Just then rice was in the ascendant. Japan by means of pressure had induced the Korean Government to consent to suspend the decree forbidding its export, and on a certain date the sluices were to be opened. Stacks of rice bags covered the beach, rice in bulk being measured into bags was piled on mats in the roadways, ponies and coolies rice-laden filed in strings down the streets, while in the roadstead a number of Japanese steamers and junks awaited the taking off the embargo at midnight on 6th March. A regular rice babel prevailed in the town and on the beach, and much disaffection prevailed among the Koreans at the rise in the price of their staple article of diet. Japanese agents scoured the whole country for rice, and every cattie of it which could be spared from consumption was bought in preparation for the war of which no one in Korea dreamed at that time. The rice bustle gave Chemulpo an appearance of a thriving trade which it is not wont to have except in the Chinese settlement. Its foreign population in 1897 was 4,357.

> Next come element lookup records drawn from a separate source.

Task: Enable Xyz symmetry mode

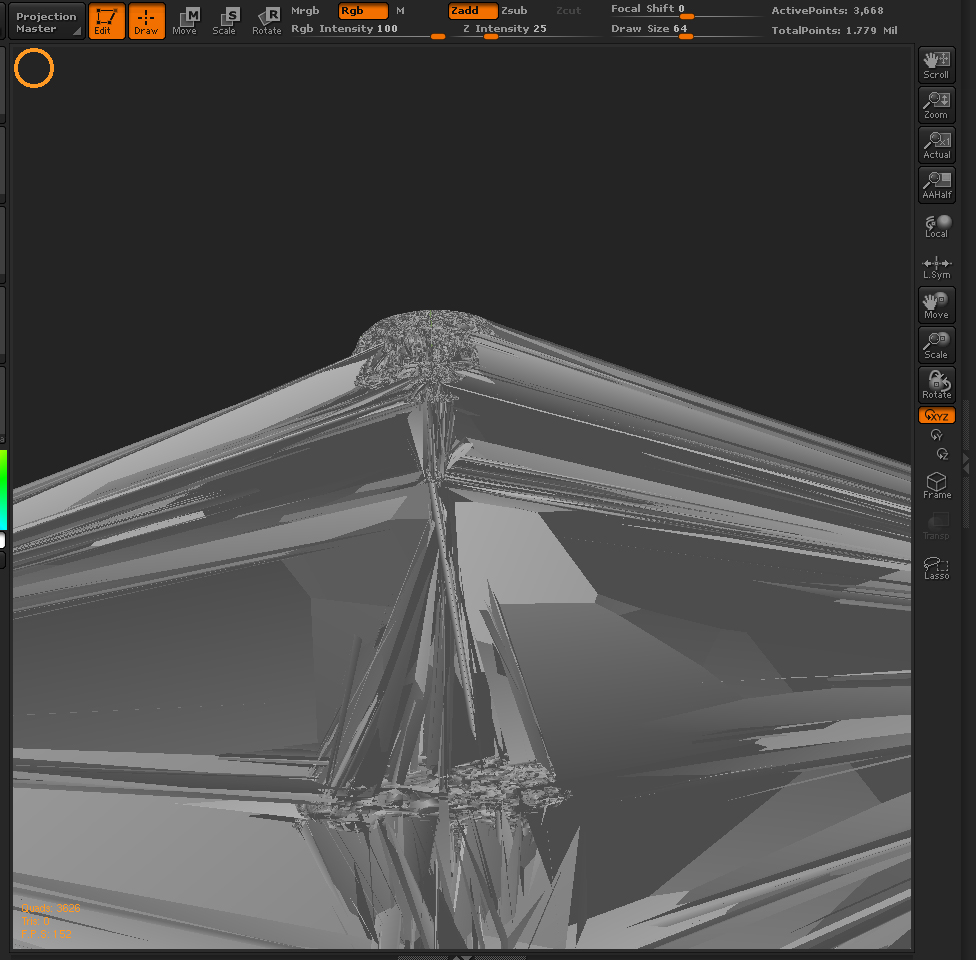Action: [936, 415]
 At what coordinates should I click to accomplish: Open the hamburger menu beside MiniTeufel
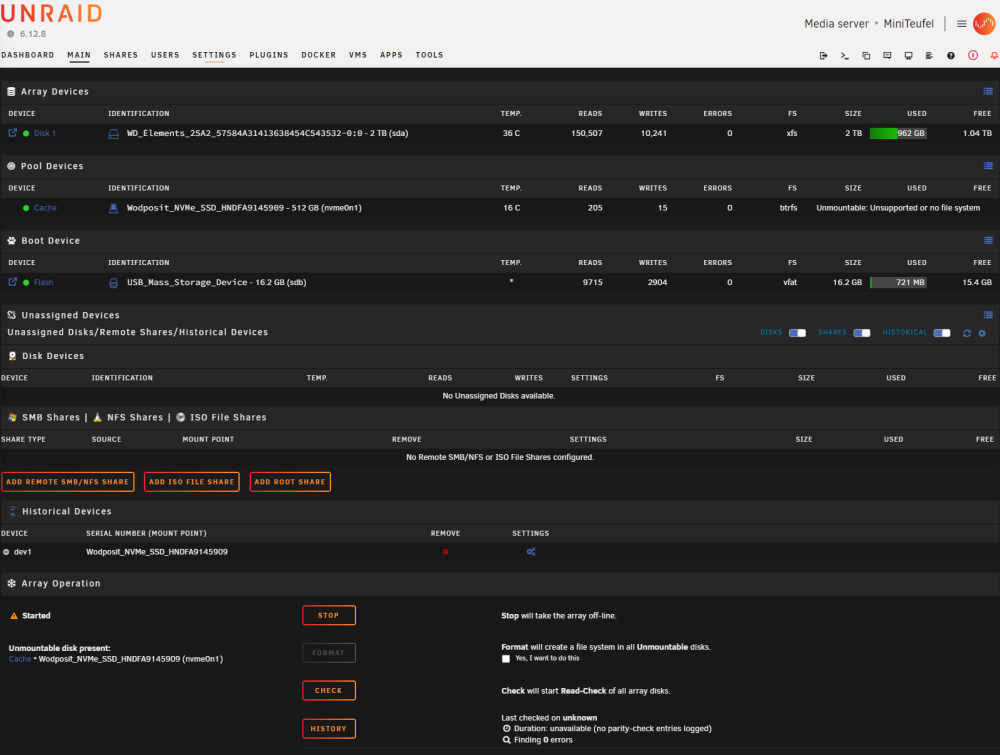(x=962, y=24)
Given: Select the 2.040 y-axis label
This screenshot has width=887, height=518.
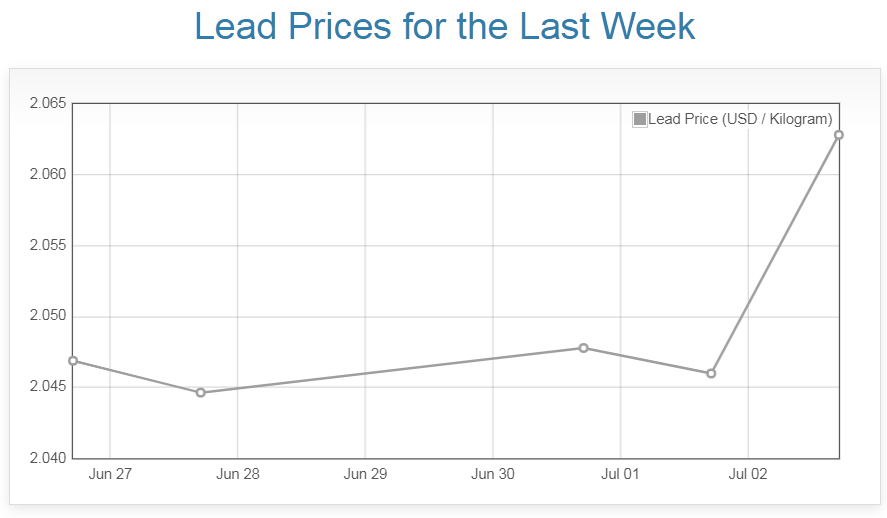Looking at the screenshot, I should tap(47, 459).
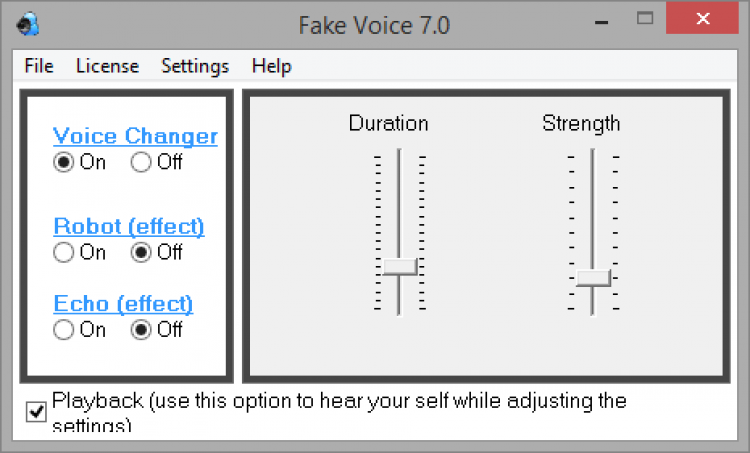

The reader may wonder where the Koreans are at Chemulpo, and in truth I had almost forgotten them, for they are of little account. The increasing native town lies outside the Japanese settlement on the Seoul road, clustering round the base of the hill on which the English church stands, and scrambling up it, mud hovels planting themselves on every ledge, attained by filthy alleys, swarming with quiet dirty children, who look on the high-road to emulate the do-lessness of their fathers. Korean, too, is the official yamen at the top of the hill, and Korean its methods of punishment, its brutal flagellations by yamen runners, its beating of criminals to death, their howls of anguish penetrating the rooms of the adjacent English mission, and Korean too are the bribery and corruption which make it and nearly every yamen sinks of iniquity. The gate with its double curved roofs and drum chamber over the gateway remind the stranger that though the capital and energy of Chemulpo are foreign, the government is native. Not Korean is the abode of mercy on the other side of the road from the yamen, the hospital connected with Bishop Corfe’s mission, where in a small Korean building the sick are received, tended, and generally cured by Dr. Landis, who himself lives as a Korean in rooms 8 feet by 6, studying, writing, eating, without chair or table, and accessible at all times to all comers. The 6,700 inhabitants of the Korean town, or rather the male half of them, are always on the move. The narrow roads are always full of them, sauntering along in their dress hats, not apparently doing anything. It is old Fusan over again, except that there are permanent shops, with stocks-in-trade worth from one to twenty dollars; and as an hour is easily spent over a transaction involving a few cash, there is an appearance of business kept up. In the settlement the Koreans work as porters and carry preposterous weights on their wooden packsaddles.